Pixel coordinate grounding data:
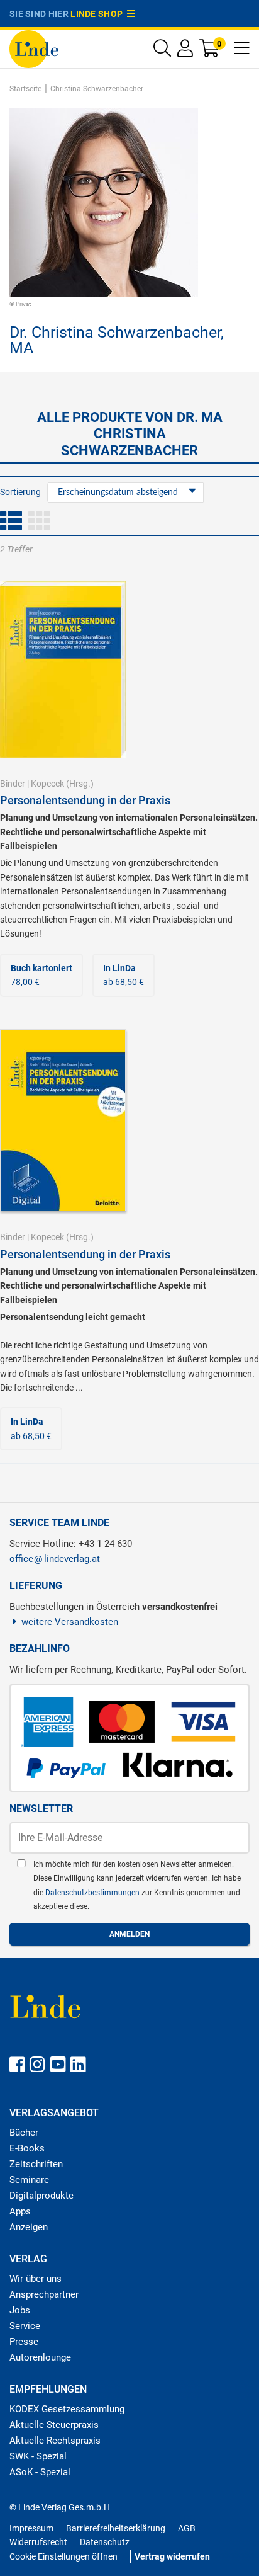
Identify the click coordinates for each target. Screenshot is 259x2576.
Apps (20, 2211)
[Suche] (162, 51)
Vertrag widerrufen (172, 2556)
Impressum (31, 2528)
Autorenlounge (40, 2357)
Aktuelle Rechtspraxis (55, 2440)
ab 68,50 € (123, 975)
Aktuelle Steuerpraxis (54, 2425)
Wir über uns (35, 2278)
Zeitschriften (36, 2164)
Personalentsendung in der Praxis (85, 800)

■ Problem statement
Copy each entry exactly as written. Images should not appear in the copy.

■ The completed task
Identify the click coordinates for each target. Screenshot is 259x2576.
Apps (20, 2211)
[Suche] (162, 51)
Vertrag widerrufen (172, 2556)
Impressum (31, 2528)
Autorenlounge (40, 2357)
Aktuelle Rechtspraxis (55, 2440)
ab 68,50 € (123, 975)
Aktuelle Steuerpraxis (54, 2425)
Wir über uns (35, 2278)
Zeitschriften (36, 2164)
Personalentsendung in der Praxis (85, 800)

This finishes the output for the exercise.